La grande messe des genres musicaux bantu s’ouvre demain à Yaoundé. La programmation annonce sur scène les plus grosses pointures du bikutsi de l’heure. –
Yaoundé, la ville aux sept collines accueille du 1er au 4 novembre prochain, la VIIIème édition du festival des musiques bantu, baptisé “ Festi Bikutsi ”. A la fois saccadé, langoureux, mythologique et rituel, le bikutsi qui se présente sous diverses facettes et milles visages, est fortement pratiqué dans plus de cinq pays de la sous région d’Afrique centrale. Parrainé par le vétéran et vieux briscard, Ange Ebogo Eméran, le festival verra la participation de nombreux artistes chansonniers et grands paroliers dans ce genre musical. Ronz, Aijo, Tonton Ebogo, Zélé, Atango de Manajama, Amat Pierrot, Tatou Bass, Bisso Solo, Racine Sagath… Ils seront tous là pour occuper les feux de la rampe pendant quatre jours.
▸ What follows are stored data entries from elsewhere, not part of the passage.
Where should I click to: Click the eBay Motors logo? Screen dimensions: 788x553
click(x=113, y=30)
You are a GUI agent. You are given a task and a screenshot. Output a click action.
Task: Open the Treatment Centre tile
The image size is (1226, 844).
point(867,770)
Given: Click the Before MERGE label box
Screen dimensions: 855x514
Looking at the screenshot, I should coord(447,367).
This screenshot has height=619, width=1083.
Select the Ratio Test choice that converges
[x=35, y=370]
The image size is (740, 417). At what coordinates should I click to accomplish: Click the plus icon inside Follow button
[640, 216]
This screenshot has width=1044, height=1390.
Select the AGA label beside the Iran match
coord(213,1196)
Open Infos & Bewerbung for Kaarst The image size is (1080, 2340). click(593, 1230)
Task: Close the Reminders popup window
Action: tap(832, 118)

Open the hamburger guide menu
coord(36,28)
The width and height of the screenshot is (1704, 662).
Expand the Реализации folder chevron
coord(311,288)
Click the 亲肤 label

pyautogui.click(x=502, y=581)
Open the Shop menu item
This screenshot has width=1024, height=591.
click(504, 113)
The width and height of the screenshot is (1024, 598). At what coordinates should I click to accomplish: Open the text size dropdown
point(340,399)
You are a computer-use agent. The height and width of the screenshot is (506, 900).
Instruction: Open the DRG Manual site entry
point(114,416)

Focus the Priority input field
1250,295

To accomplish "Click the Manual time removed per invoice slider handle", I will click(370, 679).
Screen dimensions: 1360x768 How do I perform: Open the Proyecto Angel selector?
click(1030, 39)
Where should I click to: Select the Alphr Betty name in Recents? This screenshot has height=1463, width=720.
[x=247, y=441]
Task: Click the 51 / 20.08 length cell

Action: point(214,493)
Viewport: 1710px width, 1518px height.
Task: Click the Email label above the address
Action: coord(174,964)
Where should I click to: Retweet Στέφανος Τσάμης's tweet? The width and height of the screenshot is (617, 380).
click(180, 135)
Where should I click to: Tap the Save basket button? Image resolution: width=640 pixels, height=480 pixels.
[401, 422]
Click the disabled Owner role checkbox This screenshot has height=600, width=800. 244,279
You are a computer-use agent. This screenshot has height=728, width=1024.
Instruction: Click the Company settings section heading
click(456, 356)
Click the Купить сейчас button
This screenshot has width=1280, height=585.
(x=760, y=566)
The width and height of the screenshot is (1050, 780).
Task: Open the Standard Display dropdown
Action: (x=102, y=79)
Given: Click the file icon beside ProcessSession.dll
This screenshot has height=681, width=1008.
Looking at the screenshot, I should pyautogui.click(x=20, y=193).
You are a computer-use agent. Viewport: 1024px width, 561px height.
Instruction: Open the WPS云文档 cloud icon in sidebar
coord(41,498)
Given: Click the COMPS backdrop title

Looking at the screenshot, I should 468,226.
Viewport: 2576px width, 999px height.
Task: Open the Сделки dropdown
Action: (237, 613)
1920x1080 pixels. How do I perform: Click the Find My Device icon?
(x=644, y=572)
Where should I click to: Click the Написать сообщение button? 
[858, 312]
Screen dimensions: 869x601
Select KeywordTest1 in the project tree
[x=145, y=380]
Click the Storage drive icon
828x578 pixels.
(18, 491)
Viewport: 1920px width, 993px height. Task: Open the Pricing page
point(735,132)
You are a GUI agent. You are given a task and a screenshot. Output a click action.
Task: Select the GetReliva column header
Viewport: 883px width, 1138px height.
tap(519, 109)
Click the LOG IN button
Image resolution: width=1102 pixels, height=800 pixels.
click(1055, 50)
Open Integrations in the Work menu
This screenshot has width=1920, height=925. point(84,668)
Créé en 1995, le “ Festi Bikutsi ” est aujourd’hui rendu à la croisée des chemins. Il doit valoriser son expérience d’une décennie et se tourner résolument vers l’avenir, avec la collaboration de toutes les bonnes volontés. Il s’agit pour l’organisation de s’ouvrir à toutes les régions du monde en vue de permettre au festival d’enrichir les patrimoines des musiques traditionnelles et urbaines. Le faire consiste à s’appuyer selon les spécialistes de ce rythme, sur les trois piliers que sont : le rythme, la danse et le rituel.
Haro sur les déviances
Depuis quelques années, le bikutsi a perdu de sa prestance et de son charme. C’est ainsi que le bikutsi n’était plus : une musique de complainte dont se servait la femme pour répondre à son mari ; une musique de conseils qui allaient dans le sens du mariage ; une musique de dénonciation pour contester et protester contre les dérives et les exactions d’un chef de communauté ; une musique thérapeutique dans le but de guérir ceux qui sont angoissés, attristés par une crise ou un malheur. Beaucoup d’aventuriers et des marchands, ont envahi le temple. Aussi, le pas de danse a cessé d’obéir aux règles d’antan et aux sons de chaque instrument traditionnel sur lequel on pouvait coller une danse particulière. De nombreux “ artistes du dimanche ” se sont laissés aller à la facilité dans des chansons obscènes où certaines déviances libidineuses se disputaient la scène avec une pornographie grossière et mal goupillée.
On espère que le festival de bikutsi, qui répond à plusieurs objectifs culturels et artistiques qui engagent toute l’activité de l’art musical camerounais au contact des influences étrangères, est un appel à l’orthodoxie. René Ayina et ceux qui s’investissent dans la promotion des rythmes africains en voie d’urbanisation en général et ceux de la zone équatoriale en particulier, ont du pain sur la planche.